In 1877, further legislation made it a requirement that you had to pass exams set by the Law Society before being allowed admittance to the Profession, however exams had been carried out by the Law Society since 1836. By 1936; you were required to submit evidence of good character to the Law Society at least 6 weeks before starting your Articled Clerkship. As an interesting aside, the Solicitors (Articled Clerks) Act 1918 made provision for time spent serving in the war as counting towards the term of years of your Articles.

By the time we reach 1922, the starting point is that a 5 year Articled Clerkship is still required although terms of 3 or 4 years became more prevalent. At this stage, the Law Society required a mandatory academic year to be undertaken by Clerks, although many still solely qualified through Articles. The quality of training of an Articled Clerk was again emphasised in the Solicitors Act 1936 where it is specified that a Solicitor cannot take on a Clerk until they have practiced for at least 5 years themselves.

An Act of 1956 codifies for the first time a structure of what one must do to enter the profession of Solicitor. You must have (1) completed an Articled Clerkship (by this time commonly referred to as just ‘Articles’ or ‘Articles of Training’, (2) passed a course of Legal Education, and (3) passed the Law Society’s exams. Towards these ends, the 1965 Act grants the Law Society powers to create provisions regarding the education and training of those wanting to be Solicitors. The Training Regulations of 1970 specified that the longest time that could be served under Articles was 4 years, although if you were a law graduate, this was most commonly 2 years.

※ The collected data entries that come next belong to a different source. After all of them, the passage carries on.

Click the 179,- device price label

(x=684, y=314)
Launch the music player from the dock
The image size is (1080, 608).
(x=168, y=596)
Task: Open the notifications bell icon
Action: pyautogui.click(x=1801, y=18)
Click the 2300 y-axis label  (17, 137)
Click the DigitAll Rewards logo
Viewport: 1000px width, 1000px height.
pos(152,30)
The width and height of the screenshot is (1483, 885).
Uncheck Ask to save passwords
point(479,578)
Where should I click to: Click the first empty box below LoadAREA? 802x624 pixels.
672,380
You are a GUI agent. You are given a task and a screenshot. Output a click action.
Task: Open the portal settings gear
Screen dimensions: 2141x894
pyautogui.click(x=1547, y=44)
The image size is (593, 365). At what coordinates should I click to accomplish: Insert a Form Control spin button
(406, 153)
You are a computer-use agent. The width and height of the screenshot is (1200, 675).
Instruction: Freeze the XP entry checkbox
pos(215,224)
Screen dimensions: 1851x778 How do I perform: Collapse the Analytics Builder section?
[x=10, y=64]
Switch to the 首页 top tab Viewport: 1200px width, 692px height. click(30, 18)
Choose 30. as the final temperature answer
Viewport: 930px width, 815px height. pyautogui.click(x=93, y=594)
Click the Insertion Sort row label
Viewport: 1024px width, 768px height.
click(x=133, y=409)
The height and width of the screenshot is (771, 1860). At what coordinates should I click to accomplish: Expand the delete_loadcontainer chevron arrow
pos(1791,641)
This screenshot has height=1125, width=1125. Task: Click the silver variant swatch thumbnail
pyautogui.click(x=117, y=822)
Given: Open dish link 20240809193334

The currently in force 1974 Act allows for further Training Regulations to be created, in conjunction with the Secretary of State. The transition between the 1989 and 1990 edition of the Training Regulations changed the term ‘Articles of Training’ to that of ‘Training Contract’ in an attempt to use simpler and clearer language. The term of years in those regulations is set at 2 years. It has been called a Training Contract since 1990 and the very detailed Solicitors’ Regulation Authority Training Regulations 2011 are the provisions that currently govern it.

There is currently a consultation being conducted by the Solicitors’ Regulation Authority named ‘Training for Tomorrow’ which may significantly change the rules and procedures relating to Training Contracts. This consultation finishes on the 28th of February 2014 and we can only wait and see where the Legal History of the Training Contract will develop next.

NB – Information in the below Appendices can be used but only if credit is given to this Blog. Recommended citation: Ben Darlow, ‘History of the Solicitors’ Training Contract’ <link to this blog post> accessed [day] [month] [year]

Appendix 1: Examples of Articled Clerkships in the Court of Common Pleas between 1785 and 1867

  • Fiennes Wykham – Clerk to Richard Bignall of Banbury – Articles dated 12th July 1785
  • Thomas Berryman – Clerk to Samuel Plaisted of Bernards Inn, London – Articles dated 16th October 1788
  • William York Jr – Clerk to William York Snr of Thrapston, Northampton – Articles dated 27th November 1800
  • Michael Kennedy – Clerk to Edward Codd of Kingston-upon-Hull – Articles dated 10th November 1817
  • Thomas Powell Watkins – Clerk to Charles Bedford of Worcester – Articles dated 4th November 1843
  • Fred John Wise Jr – Clerk to Fred Wise Snr – Articles dated 8th July 1865
An example page from the Register detailing the names of Clerks, their masters and the term of years.

An example page from the Register detailing the names of Clerks, their masters and the term of years. (National Archives)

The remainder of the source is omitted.